Peralta no aclaró a quién se refería. Pese a ello, pensó en el siquiatra como ¡pobre hombre! ¡entre esas mujeres heridas, lo mataron!, la solidaridad de género caviló. Como dicen en las películas: los motivos. Muchas conjeturas y con sorna razonó que de tanto estar entre abogados ya sabía mucho. Se sintió aliviado con él mismo. Suspiró fuerte. Han pasado las horas y la noche evidencia su sosiego con la incesante lluvia. Observa los papeles y deja la mirada fija en el rostro pálido del abogado; cualquiera estaría confundido con la idea de un delito en la red, un homicidio o un suicidio. No obstante, mantuvo su boca cerrada. El doctor Fernández mostró deseos de llorar.

–Mañana cuatro de marzo es la audiencia y estoy asustado, le dijo.

¿Por qué?, preguntó Peralta sorprendido. Usted es un buen abogado. Se lo dice un amigo, si así puedo clasificarme.

–Pues es que estoy defendiendo a Rosalba de las acusaciones de la familia del siquiatra porque el examen toxicológico del vómito dio positivo de sustancia letal.

¡Doctor!, exclamó Peralta.
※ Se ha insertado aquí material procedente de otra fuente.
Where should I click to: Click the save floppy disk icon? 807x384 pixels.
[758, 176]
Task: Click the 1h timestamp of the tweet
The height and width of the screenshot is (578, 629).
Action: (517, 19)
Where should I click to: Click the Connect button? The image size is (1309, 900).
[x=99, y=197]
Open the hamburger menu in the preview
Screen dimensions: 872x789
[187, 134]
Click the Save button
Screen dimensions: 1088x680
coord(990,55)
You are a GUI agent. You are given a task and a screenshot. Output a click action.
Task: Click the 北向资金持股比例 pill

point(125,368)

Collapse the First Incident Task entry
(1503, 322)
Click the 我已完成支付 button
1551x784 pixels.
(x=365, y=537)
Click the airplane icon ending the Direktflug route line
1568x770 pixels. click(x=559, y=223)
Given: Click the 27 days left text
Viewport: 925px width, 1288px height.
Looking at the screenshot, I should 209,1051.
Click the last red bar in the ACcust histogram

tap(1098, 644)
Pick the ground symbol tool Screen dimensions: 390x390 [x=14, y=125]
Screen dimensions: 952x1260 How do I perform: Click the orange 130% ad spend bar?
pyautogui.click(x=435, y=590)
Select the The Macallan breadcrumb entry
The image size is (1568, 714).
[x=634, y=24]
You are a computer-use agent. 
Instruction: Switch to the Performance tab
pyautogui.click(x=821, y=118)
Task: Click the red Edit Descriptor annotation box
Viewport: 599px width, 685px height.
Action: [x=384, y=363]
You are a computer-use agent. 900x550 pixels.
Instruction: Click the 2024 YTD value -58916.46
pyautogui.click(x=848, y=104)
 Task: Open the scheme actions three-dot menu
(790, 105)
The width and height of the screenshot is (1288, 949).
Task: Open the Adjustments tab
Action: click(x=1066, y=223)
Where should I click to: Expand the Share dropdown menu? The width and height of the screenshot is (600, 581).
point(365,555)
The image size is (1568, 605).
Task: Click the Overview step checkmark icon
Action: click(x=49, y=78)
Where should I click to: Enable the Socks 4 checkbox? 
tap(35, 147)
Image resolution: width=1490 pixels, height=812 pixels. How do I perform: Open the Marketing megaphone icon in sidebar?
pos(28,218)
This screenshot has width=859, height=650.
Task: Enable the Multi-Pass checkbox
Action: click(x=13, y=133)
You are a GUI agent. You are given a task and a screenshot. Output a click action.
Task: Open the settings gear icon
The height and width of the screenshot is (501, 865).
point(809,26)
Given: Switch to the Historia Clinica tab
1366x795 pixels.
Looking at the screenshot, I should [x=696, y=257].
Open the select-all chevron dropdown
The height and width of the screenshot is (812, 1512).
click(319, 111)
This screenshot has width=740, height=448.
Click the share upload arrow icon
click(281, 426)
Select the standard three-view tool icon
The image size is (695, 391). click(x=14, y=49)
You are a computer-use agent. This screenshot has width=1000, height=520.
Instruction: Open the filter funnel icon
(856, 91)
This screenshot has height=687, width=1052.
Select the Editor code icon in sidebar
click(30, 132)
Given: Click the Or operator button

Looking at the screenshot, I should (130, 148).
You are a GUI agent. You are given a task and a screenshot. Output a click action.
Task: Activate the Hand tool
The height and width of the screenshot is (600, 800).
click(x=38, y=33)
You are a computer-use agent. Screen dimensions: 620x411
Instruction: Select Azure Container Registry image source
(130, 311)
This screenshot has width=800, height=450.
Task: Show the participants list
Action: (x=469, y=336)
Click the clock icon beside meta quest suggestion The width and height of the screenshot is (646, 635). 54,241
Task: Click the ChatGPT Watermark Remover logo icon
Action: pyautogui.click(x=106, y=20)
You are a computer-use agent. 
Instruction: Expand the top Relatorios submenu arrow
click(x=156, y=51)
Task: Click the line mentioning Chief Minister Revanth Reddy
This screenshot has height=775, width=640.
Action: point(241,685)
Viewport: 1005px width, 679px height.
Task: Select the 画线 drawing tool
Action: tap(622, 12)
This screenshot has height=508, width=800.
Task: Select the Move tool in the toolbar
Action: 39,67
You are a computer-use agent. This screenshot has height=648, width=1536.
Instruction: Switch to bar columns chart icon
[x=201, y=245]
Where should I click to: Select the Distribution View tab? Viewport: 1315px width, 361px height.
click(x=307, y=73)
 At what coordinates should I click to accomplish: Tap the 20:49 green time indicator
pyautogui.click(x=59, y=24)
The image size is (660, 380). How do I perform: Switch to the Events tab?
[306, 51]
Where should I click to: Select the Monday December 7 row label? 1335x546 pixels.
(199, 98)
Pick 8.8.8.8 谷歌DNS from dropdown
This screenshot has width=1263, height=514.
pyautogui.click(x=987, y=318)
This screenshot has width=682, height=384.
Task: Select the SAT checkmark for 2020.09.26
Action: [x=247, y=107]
Su mujer lo mató primero y después la esposa y encima el hijo le roba el dinero de la cuenta.

–Sí. Así es Peralta. Seré el hazmerreír de la justicia cuando se sepa la verdad en el juicio.

–Dime ¿Qué harías tú?

Peralta tragó saliva. Estaba seguro de tres delitos y que el exmagistrado tenía mucho que perder. La hija, prestigio, patrimonio y a ella ya no le quedaba nada. Se había cobrado la deuda, si a eso pudiera llamarse así. Sin delicadeza y convencido le dijo.

¡La perdonaría!, doctor. A esa mujer la perdonaría. Puede decir que es por su hija y ese cuento de la familia y bla-bla-bla.

El abogado mostró mortificación con la interpretación. Había un delito difícil de objetar y aceptó concentrarse en esa salida. Encorvado sobre los papeles se quedó pensativo. Parecía una buena razón para la defensa. Empezó a arreglarse el cuello de la camisa. Por primera vez en la noche vio su reloj de nuevo. Guardó los documentos en el maletín y miró a Peralta con complicidad.

–Voy a pensarlo. Tráeme la cuenta y se paró.

Peralta fue por la cuenta y le entregó el abrigo. El abogado le dio una palmada en el hombro y salió. La lluvia seguía y la neblina hacía más fría la noche. Sonaron los canutillos de la cortina de guadua en el zaguán que conduce a la salida.